# Replating Case (2/2)



## tranber70 (Mar 24, 2007)

Continue...

A red gold plating










A "nickel" replating










an harmonious patina


----------



## jasonm (Nov 22, 2003)

Very interesting Tranber!

Thanks for sharing


----------



## Stanford (Feb 10, 2007)

jasonm said:


> Very interesting Tranber!
> 
> Thanks for sharing


Seconded.

I have to confess to steering clear of plated and gold filled watches because I'm too worried about wearing through the finish :sweatdrop:


----------



## DaveE (Feb 24, 2003)

Thirded


----------



## mel (Dec 6, 2006)

Bertran, thanks for this information, and apologies NOT needed for your excellent English - much, much better than my school French! "Merci Beaucoup" is as much as I remember, but it was more than 50 years ago now! :lol:


----------



## Silver Hawk (Dec 2, 2003)

Great topic Bertrand! ...one I have pondered over many times...and the prices seem very reasonable.

Does your local company also do the polishing before the re-plating? Or do you do that?

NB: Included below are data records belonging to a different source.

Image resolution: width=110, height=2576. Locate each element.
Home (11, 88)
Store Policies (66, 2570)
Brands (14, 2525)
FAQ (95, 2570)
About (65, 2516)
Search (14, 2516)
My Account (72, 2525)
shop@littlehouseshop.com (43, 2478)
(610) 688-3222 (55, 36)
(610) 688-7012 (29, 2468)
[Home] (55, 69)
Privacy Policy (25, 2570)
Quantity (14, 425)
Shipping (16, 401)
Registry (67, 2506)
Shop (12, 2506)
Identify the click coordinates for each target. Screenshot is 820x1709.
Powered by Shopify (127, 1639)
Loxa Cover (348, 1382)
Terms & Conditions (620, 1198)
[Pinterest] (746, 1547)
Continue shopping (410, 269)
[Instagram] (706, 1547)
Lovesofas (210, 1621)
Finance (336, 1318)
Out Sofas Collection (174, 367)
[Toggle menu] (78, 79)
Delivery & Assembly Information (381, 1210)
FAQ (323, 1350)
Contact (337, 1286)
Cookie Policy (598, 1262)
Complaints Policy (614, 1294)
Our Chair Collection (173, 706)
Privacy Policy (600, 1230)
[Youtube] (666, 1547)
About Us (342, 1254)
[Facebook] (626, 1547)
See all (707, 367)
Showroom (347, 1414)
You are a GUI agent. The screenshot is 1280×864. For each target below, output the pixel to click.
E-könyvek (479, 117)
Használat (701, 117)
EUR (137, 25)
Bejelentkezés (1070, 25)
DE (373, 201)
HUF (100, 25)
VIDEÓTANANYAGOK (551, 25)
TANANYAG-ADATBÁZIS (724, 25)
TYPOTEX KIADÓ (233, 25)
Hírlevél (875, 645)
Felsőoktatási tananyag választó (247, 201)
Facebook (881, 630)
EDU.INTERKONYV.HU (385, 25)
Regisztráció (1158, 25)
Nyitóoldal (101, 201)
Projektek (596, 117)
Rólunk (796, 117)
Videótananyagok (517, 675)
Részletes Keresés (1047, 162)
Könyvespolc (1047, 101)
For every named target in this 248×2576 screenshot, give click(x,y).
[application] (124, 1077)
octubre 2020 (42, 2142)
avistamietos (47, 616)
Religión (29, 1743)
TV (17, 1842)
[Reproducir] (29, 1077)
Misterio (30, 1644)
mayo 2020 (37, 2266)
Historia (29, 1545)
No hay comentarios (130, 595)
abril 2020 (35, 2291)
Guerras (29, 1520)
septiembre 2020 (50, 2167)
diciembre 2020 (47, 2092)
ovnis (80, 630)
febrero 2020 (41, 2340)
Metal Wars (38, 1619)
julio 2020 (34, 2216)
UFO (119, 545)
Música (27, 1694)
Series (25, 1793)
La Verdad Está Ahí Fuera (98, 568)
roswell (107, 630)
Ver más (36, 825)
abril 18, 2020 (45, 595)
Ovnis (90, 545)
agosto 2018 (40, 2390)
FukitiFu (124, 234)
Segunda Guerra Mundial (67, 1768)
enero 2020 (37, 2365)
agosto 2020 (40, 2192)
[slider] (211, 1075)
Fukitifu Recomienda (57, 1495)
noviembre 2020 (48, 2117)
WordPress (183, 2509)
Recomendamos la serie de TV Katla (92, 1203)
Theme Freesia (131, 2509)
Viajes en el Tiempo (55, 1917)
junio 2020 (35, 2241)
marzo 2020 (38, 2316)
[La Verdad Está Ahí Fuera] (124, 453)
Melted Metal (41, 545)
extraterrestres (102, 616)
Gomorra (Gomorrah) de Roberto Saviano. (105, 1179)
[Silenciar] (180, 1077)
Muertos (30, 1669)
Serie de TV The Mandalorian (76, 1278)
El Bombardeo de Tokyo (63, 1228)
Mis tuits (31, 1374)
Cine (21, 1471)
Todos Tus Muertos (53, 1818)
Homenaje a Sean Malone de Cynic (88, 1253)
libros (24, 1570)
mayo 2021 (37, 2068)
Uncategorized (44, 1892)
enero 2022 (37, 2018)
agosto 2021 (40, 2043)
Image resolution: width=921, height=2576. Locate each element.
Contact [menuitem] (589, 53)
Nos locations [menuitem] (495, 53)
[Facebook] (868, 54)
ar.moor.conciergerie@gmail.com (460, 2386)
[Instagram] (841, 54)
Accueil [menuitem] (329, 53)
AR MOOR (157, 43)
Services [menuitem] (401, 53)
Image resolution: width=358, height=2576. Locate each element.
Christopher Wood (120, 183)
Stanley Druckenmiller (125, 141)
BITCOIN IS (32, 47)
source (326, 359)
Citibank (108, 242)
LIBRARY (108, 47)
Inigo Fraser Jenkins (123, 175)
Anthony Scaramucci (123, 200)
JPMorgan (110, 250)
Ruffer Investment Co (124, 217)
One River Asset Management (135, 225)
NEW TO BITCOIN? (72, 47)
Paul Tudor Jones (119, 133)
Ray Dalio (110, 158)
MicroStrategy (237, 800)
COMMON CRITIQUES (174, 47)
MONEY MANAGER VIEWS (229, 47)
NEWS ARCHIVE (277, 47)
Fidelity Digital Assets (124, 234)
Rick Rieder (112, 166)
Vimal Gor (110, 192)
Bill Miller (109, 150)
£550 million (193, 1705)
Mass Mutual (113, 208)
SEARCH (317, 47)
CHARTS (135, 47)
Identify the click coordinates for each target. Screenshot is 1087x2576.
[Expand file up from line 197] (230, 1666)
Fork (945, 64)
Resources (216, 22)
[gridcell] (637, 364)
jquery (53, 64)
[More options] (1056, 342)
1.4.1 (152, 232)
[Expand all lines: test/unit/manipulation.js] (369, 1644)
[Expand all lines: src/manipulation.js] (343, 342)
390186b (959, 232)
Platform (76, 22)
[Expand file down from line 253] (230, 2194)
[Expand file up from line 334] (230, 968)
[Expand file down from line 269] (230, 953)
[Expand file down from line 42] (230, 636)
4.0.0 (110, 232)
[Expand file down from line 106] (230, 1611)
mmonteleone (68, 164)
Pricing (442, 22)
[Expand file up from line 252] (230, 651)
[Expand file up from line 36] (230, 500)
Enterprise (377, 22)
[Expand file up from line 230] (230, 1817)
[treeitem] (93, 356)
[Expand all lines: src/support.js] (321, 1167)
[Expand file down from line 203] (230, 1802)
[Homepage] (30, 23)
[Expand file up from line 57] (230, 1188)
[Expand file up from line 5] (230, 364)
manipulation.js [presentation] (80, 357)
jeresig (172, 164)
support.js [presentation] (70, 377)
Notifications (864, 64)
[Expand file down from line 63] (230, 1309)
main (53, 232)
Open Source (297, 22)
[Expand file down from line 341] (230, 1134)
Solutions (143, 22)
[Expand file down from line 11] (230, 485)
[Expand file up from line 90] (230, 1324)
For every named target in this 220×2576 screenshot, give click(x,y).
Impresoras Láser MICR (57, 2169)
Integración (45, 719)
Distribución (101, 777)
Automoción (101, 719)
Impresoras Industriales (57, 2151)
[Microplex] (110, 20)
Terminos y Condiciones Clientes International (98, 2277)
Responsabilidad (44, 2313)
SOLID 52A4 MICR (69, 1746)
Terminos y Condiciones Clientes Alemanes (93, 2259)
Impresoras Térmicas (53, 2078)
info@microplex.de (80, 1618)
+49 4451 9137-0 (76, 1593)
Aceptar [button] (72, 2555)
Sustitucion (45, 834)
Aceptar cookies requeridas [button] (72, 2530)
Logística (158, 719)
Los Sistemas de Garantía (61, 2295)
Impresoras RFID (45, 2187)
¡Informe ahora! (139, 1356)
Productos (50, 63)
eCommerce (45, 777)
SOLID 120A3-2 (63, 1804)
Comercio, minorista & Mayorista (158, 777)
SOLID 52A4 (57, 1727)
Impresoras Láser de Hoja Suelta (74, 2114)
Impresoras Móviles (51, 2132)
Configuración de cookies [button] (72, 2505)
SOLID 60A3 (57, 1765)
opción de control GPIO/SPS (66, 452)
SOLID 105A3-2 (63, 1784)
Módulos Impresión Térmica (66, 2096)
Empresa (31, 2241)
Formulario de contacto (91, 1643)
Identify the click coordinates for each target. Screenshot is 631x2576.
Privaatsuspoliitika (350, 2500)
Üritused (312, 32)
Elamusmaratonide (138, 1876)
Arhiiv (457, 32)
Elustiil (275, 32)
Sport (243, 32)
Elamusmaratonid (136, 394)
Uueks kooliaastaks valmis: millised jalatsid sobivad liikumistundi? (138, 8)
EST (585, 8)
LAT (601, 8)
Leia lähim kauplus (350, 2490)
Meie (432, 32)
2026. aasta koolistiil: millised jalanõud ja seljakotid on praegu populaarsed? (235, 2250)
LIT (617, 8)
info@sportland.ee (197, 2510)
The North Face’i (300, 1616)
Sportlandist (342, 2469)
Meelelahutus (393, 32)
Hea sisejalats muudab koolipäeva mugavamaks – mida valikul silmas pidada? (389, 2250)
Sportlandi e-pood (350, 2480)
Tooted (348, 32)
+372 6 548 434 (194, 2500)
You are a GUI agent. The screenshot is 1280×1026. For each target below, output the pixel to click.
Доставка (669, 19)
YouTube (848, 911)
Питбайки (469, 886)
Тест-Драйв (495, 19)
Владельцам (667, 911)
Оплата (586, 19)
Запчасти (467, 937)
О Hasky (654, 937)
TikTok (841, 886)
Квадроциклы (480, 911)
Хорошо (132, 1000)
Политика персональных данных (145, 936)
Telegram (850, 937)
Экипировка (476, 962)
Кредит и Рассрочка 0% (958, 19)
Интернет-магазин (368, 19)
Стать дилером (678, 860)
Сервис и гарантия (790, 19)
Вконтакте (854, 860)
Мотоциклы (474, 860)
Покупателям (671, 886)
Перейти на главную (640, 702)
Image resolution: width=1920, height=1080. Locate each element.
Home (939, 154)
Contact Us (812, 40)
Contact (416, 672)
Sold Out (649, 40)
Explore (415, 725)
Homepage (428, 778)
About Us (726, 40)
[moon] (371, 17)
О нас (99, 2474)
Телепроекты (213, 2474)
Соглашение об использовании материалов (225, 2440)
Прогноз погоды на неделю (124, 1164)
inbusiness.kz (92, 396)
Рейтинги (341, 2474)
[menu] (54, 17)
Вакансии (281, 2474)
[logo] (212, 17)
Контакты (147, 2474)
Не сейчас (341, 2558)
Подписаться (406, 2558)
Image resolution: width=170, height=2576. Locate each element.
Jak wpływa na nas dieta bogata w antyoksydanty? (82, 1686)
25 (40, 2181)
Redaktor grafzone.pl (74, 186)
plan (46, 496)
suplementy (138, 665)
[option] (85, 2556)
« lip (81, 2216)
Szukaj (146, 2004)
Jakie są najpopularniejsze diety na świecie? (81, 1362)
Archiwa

Also, what about chrome plating? In the past, I've had a few fine watches where I would have liked to have got the case re-chromed.

Another related area is the "repair" of gold filled cases. By "repair", I mean the addition of gold to areas where brassing has occurred. I don't think this is achieved with electro-plating though...more likely with gold soldering by a jeweller. Just wondered if you had ever had it done?

Cheers

Paul


----------



## tranber70 (Mar 24, 2007)

Thanks for yur comments.

The polishing has to be done by myself. That's a very difficult job that I tried on several watches which have been sacrified to be franc, except one (the LIP in pic). This means that actually I have to bring them a relatively "clean" case.

They do the chrome plating and I asked them to do some watches, but I am not so happy as the gold one. New chrome creates IMHO too much contrast with an old dial, but this is of course a personnal opinion.

My first intention was to replate with "gold leaf", but some peoples on the swiss forum told me that it was very difficult to get a work as nicest as the electro plating. I don't forgot the idea to do it, convinced that the result will not be comparable but totally different which allow yu to try it. For small partial repairs, it can maybe work except that the color and the aspect will be certainly different.

Bertrand


----------